Within the records below, reproduce without change the lines from the line that has "Click the flows info icon" through the line that has "Task: Toggle bold formatting", and only those.
::: Given data
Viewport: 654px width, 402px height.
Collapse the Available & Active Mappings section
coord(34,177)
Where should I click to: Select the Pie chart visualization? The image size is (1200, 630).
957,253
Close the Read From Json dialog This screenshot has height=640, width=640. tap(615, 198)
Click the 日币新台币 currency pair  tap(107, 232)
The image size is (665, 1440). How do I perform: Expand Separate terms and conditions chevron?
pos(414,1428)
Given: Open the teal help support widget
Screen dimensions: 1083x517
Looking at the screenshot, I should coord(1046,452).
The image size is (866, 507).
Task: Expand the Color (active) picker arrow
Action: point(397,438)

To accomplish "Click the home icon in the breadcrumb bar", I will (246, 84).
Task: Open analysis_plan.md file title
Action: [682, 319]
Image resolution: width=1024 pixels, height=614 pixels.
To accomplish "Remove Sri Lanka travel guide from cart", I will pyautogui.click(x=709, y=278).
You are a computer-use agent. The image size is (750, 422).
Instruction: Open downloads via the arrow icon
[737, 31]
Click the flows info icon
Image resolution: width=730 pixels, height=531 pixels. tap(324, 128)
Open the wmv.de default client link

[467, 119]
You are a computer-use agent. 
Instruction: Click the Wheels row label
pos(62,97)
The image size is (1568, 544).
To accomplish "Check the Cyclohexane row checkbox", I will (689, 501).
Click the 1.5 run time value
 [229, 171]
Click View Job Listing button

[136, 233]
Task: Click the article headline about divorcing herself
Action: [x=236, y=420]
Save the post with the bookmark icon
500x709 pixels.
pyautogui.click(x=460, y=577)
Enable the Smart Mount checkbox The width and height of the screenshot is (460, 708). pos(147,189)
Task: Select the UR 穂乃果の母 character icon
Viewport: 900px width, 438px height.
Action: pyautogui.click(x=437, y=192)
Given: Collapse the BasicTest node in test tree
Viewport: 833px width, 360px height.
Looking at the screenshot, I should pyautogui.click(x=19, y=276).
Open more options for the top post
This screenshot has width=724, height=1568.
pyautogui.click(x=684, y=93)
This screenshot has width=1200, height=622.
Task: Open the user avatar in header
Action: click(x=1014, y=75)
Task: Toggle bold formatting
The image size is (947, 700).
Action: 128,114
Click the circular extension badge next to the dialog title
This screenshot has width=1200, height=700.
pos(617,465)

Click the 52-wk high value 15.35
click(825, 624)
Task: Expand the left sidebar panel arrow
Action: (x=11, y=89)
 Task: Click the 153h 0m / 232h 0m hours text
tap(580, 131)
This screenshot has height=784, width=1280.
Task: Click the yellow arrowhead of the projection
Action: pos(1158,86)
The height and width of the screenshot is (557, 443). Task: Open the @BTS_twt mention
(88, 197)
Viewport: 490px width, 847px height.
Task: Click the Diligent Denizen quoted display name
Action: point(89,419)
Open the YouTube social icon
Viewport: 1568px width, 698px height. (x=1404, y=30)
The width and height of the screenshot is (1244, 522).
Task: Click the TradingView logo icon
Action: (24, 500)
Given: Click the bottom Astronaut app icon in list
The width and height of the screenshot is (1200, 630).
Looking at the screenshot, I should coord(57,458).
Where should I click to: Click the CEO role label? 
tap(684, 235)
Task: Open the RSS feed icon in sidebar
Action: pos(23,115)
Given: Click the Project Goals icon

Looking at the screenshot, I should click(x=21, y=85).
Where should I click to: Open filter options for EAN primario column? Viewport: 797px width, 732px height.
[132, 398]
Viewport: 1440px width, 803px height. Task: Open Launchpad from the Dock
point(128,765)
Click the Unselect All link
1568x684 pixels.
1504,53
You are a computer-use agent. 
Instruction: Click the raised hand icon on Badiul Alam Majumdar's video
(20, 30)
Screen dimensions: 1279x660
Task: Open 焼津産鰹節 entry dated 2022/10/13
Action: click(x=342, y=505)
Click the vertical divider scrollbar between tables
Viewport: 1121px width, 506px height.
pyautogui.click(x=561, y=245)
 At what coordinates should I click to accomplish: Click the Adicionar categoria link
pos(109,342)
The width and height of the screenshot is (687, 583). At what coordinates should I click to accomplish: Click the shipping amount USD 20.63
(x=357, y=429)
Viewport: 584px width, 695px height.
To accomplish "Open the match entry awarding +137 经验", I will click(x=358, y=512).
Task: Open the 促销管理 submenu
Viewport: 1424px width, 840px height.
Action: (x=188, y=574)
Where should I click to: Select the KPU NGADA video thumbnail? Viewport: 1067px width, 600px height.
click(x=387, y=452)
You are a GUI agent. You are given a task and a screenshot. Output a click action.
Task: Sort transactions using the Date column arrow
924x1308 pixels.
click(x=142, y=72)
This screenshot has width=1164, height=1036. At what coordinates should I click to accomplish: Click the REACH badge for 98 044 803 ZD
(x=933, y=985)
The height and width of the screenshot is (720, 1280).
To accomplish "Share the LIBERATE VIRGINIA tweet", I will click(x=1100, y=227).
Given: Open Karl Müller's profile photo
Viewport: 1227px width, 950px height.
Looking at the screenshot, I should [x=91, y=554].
::::::
- [Output for this exercise]:
Click the flows info icon
Image resolution: width=730 pixels, height=531 pixels. tap(324, 128)
Open the wmv.de default client link

[467, 119]
You are a computer-use agent. 
Instruction: Click the Wheels row label
pos(62,97)
The image size is (1568, 544).
To accomplish "Check the Cyclohexane row checkbox", I will (689, 501).
Click the 1.5 run time value
 [229, 171]
Click View Job Listing button

[136, 233]
Task: Click the article headline about divorcing herself
Action: [x=236, y=420]
Save the post with the bookmark icon
500x709 pixels.
pyautogui.click(x=460, y=577)
Enable the Smart Mount checkbox The width and height of the screenshot is (460, 708). pos(147,189)
Task: Select the UR 穂乃果の母 character icon
Viewport: 900px width, 438px height.
Action: pyautogui.click(x=437, y=192)
Given: Collapse the BasicTest node in test tree
Viewport: 833px width, 360px height.
Looking at the screenshot, I should pyautogui.click(x=19, y=276).
Open more options for the top post
This screenshot has width=724, height=1568.
pyautogui.click(x=684, y=93)
This screenshot has width=1200, height=622.
Task: Open the user avatar in header
Action: click(x=1014, y=75)
Task: Toggle bold formatting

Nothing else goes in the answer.